However, Israel also marks the anniversary of its establishment with an unusual ritual: the International Bible Quiz (Hidon ha-Tanach). Often presided over by the President or Prime Minister of the State of Israel, the competition, held in Jerusalem, gathers high school students from across the Jewish world to showcase their scriptural prowess on national television. The event has a 40-year history and a pedigree that is older than the state itself, deeply intertwined with the ideological underpinnings of Zionism.

People, Land…Book?

How did the Bible become a part of Israeli national pride? And why hold a quiz on a day meant for celebration?
international bible contest
Many early Zionists were drawn to the Bible because of its mythic-heroic narratives and national perspective. They viewed the Bible as the perfect model for Jewish national rebirth in its homeland, and believed the Bible would allow for a people liberated from the diasporic, legalistic, restrictive, and passive Jewish political existence embodied, in their view, by the Talmud. These Zionists were abandoning a religious Jewish way of life, but by taking hold of the Bible (minus its religious prescriptions) they were establishing themselves as authentically consistent with Jewish values and Jewish continuity. Moreover, by using the ‘first” Jewish book as its guide, the movement implied that it was returning to the original (but since abandoned) purpose of Jewish civilization.

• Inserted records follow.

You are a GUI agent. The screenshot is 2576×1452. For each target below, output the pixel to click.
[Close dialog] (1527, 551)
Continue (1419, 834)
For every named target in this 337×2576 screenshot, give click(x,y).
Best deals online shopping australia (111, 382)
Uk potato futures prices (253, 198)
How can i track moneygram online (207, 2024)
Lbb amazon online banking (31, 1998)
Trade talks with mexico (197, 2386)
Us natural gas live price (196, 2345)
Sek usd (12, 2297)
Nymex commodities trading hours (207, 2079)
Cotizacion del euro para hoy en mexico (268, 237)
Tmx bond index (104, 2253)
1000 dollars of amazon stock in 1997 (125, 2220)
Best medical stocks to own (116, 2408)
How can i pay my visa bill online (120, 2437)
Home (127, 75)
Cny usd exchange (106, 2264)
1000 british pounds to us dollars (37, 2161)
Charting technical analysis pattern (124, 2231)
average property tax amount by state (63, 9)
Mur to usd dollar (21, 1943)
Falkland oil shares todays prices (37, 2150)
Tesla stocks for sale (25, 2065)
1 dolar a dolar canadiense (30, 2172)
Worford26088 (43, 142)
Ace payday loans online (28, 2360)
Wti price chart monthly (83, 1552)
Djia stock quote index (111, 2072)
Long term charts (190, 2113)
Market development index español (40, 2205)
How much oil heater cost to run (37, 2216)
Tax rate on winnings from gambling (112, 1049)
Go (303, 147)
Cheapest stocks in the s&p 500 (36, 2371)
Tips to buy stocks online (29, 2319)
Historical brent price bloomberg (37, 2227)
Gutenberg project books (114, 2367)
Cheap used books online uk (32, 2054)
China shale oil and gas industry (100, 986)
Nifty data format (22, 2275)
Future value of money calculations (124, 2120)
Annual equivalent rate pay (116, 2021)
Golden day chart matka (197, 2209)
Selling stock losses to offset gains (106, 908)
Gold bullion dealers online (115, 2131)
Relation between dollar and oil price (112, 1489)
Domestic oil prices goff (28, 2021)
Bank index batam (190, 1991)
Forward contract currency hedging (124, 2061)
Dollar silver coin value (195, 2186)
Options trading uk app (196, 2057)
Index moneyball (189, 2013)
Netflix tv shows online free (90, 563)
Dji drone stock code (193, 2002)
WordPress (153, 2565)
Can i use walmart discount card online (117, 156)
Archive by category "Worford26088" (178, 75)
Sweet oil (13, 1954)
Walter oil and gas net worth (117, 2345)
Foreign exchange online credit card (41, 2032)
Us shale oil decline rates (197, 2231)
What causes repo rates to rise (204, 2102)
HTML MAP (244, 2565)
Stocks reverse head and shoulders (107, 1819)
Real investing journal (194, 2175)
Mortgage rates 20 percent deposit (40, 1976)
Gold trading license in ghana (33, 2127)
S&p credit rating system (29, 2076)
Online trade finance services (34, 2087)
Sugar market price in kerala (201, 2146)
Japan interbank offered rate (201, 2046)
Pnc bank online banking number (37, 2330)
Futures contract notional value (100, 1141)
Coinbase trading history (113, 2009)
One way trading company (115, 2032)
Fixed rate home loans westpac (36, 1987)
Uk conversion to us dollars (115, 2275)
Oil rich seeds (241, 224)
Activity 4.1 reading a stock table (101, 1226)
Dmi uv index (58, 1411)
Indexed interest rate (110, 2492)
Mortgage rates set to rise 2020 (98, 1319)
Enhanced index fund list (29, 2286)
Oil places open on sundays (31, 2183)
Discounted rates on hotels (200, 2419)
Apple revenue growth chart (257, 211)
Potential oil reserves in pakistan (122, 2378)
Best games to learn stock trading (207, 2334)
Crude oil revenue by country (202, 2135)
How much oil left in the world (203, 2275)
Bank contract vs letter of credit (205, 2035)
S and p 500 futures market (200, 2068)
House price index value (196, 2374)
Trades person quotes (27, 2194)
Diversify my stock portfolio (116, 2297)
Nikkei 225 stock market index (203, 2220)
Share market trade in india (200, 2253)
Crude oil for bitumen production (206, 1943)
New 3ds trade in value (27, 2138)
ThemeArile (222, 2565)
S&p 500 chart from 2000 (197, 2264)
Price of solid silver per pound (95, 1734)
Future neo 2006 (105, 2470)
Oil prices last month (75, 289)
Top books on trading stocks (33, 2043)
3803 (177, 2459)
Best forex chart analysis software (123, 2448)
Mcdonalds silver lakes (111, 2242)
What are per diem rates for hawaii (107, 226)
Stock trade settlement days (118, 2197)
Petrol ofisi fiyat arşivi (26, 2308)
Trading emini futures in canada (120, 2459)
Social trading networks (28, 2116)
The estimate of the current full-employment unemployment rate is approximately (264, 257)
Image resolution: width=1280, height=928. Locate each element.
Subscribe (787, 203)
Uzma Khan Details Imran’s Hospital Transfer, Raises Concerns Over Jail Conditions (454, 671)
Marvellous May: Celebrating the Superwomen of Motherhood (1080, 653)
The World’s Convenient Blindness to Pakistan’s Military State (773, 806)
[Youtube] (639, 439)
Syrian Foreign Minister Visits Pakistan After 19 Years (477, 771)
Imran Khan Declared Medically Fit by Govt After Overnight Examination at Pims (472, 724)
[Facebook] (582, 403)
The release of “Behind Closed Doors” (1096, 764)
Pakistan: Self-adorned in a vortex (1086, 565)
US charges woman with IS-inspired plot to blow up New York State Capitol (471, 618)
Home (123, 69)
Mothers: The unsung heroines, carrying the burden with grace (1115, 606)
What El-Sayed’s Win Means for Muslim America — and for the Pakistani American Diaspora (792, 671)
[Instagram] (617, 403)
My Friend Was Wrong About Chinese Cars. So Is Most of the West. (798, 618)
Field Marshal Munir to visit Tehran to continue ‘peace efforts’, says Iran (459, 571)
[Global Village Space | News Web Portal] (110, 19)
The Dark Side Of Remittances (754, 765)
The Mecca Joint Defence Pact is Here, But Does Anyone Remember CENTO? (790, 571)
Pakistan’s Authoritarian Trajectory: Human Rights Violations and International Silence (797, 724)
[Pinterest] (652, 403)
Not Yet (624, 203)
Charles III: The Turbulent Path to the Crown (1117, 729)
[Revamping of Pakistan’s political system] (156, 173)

The Origins of the Competition

This project of “Jewish renewal” found its fullest articulation in the leadership of David Ben-Gurion. In public addresses rich with biblical language, Ben-Gurion consistently adopted messages from the Bible to describe the state’s “destiny.” After 1948–as efforts to ground the young state in a historical past intensified, especially through archaeology–Ben-Gurion became a model student of the Bible. He held regular study sessions in his home that were attended by scholars and members of his cabinet.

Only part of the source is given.